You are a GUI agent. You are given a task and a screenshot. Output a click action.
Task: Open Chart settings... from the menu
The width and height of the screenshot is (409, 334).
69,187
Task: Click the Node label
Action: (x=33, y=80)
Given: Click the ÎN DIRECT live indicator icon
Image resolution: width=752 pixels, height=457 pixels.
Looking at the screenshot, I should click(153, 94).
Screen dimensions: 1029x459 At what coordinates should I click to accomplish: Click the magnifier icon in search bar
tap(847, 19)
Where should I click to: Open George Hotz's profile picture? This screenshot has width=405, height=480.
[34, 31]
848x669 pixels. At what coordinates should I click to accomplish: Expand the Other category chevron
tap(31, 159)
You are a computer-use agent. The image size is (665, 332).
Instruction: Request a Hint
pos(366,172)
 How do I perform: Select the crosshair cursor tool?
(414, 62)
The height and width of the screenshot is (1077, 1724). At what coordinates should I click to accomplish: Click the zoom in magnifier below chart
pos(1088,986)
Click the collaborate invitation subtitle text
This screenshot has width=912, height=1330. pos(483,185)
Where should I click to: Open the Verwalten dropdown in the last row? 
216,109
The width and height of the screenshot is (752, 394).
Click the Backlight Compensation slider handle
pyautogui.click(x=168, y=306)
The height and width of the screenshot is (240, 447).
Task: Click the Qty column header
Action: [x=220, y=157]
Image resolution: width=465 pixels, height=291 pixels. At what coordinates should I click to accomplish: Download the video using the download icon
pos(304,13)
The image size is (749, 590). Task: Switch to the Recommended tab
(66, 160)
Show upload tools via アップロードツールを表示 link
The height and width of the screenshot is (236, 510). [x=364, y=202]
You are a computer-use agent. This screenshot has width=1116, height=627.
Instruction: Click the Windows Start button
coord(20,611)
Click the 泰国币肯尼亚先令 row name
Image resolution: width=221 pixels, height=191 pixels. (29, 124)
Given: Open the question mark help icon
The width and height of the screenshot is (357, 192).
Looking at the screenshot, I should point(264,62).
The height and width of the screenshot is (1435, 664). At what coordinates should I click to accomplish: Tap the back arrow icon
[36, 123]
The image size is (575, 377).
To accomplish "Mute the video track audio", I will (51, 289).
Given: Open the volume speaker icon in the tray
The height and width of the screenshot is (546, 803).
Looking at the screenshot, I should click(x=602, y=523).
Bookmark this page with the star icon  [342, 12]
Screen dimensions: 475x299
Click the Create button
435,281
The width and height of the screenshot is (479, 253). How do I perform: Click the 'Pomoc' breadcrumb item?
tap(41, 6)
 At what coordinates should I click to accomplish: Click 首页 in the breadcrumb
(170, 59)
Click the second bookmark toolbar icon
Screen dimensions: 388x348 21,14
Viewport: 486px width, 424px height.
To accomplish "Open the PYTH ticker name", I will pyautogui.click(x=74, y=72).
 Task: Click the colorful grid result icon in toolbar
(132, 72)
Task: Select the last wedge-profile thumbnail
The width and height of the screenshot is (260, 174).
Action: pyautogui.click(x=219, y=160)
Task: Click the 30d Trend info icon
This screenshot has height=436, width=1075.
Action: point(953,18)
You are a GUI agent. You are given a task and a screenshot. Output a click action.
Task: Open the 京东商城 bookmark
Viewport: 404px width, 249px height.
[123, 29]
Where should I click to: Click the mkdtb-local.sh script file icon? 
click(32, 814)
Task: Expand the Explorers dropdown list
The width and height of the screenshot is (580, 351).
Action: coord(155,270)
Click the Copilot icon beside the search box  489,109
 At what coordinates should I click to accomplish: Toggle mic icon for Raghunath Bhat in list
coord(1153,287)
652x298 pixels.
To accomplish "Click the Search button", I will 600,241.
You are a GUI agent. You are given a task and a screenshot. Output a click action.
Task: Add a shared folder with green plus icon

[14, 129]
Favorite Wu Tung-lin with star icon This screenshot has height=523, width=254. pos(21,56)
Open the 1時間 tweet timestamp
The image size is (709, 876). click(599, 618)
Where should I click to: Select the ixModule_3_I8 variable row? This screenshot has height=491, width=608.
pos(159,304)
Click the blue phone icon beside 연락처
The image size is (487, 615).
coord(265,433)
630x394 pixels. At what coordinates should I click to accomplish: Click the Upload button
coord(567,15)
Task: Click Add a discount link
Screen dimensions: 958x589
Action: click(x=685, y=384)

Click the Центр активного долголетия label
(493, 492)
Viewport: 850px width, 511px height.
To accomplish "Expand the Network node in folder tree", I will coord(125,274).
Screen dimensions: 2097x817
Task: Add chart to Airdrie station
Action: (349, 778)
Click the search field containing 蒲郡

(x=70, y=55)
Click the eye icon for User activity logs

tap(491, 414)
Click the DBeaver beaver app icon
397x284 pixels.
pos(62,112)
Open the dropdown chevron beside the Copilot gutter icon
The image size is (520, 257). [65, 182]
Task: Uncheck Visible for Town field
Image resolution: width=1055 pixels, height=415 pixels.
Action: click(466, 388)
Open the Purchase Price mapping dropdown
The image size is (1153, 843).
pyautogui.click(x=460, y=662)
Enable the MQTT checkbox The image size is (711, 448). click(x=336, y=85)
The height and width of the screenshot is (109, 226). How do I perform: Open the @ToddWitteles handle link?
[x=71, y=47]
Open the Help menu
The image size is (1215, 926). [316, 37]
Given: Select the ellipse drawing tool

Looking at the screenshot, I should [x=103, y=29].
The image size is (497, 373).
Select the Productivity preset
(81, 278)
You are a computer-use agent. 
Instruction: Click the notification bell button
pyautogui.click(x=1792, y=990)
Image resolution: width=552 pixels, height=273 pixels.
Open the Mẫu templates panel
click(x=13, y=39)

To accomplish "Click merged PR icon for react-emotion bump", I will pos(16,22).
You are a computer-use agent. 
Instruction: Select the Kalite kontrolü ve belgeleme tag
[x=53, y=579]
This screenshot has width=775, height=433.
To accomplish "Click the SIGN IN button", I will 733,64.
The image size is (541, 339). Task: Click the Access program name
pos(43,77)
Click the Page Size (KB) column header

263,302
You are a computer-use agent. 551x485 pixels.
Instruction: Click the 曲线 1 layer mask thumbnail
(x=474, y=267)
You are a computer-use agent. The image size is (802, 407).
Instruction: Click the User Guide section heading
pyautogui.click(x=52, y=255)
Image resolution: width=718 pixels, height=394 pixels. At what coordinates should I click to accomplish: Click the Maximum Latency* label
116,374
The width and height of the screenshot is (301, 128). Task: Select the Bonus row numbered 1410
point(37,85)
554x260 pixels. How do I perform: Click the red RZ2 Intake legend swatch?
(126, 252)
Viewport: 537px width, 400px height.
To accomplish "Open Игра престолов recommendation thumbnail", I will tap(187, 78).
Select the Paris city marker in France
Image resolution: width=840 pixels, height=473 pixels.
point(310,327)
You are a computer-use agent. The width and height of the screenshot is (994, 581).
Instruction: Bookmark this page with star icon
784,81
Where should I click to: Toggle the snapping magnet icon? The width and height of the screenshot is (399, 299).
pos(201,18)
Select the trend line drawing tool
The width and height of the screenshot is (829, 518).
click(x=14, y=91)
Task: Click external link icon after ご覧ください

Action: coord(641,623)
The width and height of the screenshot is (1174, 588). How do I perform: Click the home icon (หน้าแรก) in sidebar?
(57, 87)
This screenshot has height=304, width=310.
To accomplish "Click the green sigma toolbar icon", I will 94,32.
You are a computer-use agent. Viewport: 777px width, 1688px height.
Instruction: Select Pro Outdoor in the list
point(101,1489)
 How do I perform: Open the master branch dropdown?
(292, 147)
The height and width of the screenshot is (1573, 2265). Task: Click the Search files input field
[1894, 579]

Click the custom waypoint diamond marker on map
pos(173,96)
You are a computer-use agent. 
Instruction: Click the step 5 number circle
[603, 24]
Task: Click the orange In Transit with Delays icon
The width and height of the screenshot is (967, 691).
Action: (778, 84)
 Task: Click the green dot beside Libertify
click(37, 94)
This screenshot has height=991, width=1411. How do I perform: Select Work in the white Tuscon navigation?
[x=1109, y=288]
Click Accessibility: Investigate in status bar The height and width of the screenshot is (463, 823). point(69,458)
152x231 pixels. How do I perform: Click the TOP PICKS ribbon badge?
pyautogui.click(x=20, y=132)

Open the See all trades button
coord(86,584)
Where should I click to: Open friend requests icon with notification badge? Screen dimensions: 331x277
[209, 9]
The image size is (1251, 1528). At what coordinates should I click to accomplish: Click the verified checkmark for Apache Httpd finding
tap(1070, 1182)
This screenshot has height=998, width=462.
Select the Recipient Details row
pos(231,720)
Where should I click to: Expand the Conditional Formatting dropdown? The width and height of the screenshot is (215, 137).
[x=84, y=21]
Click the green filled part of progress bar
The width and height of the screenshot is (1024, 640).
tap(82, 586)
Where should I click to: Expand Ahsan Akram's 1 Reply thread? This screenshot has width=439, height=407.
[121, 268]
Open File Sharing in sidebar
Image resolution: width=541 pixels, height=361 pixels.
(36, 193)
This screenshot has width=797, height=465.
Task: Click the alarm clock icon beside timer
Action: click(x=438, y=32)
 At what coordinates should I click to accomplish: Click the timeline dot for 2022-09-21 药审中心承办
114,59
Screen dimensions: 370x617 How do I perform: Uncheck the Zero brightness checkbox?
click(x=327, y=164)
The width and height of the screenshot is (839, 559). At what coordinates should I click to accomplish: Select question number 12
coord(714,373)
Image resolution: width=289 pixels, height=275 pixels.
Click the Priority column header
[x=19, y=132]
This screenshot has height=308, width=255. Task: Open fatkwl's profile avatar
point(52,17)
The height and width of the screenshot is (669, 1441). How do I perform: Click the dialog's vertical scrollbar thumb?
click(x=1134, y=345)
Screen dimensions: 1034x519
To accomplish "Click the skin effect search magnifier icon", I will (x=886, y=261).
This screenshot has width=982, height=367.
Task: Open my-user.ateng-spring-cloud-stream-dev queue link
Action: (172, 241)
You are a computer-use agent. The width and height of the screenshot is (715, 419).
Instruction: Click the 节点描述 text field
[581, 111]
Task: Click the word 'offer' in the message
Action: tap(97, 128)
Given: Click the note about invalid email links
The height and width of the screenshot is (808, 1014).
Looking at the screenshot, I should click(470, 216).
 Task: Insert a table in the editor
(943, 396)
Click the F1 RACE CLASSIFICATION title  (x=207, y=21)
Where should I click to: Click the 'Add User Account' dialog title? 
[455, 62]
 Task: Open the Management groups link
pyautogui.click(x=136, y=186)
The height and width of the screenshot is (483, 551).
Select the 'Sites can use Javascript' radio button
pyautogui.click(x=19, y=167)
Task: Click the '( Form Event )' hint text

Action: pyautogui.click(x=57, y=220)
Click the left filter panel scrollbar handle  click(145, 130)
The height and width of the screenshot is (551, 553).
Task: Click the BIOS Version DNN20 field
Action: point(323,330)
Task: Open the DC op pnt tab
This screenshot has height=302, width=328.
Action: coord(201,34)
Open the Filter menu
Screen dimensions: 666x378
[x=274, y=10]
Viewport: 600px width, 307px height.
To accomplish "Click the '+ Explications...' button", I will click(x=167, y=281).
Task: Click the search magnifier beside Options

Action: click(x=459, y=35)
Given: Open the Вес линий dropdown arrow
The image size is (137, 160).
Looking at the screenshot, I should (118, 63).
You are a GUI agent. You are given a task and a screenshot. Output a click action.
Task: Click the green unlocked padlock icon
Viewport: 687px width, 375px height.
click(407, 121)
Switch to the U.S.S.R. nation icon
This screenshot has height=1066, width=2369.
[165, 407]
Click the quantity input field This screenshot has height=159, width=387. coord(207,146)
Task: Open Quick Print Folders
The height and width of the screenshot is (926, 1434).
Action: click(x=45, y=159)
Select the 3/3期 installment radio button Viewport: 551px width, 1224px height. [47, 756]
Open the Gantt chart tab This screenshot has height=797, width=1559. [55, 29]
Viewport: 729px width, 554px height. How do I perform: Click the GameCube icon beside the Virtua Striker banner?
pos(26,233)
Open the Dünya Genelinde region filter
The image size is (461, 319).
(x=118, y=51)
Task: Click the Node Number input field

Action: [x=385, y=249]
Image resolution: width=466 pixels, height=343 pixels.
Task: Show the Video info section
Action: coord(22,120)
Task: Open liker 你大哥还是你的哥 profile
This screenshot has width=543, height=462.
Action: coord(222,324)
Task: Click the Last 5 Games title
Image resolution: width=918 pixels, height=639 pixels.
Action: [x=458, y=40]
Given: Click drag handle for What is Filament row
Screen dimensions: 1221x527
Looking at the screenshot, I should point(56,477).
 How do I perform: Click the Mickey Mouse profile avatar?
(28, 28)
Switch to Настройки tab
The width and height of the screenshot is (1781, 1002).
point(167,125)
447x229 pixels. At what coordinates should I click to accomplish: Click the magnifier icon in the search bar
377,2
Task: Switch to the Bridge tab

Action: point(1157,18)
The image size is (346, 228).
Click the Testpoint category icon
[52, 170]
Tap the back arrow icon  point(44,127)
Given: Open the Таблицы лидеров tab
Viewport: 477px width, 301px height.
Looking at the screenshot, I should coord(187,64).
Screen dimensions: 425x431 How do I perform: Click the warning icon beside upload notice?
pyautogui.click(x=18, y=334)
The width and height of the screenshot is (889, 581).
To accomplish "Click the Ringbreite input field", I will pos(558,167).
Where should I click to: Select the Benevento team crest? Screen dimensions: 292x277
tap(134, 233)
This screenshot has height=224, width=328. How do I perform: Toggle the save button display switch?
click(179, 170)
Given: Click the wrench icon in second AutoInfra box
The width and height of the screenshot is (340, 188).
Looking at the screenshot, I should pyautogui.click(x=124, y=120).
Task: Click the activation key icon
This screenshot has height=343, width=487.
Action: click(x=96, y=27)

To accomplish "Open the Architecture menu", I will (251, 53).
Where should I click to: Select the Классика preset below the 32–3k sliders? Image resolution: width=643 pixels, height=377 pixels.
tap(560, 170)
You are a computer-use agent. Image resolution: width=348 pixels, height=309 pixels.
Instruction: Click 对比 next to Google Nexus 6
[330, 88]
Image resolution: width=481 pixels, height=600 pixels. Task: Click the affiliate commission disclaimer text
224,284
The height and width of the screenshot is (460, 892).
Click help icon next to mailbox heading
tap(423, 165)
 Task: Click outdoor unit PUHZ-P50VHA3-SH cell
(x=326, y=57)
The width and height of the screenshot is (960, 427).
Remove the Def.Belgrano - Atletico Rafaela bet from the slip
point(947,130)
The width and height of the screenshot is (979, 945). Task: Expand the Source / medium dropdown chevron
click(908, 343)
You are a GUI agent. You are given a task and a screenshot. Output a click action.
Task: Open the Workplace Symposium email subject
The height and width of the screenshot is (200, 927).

TRY IT:
Show the lines of the records above that mention "email".

EXERCISE RESULT:
Given: Click the note about invalid email links
Task: Open the Workplace Symposium email subject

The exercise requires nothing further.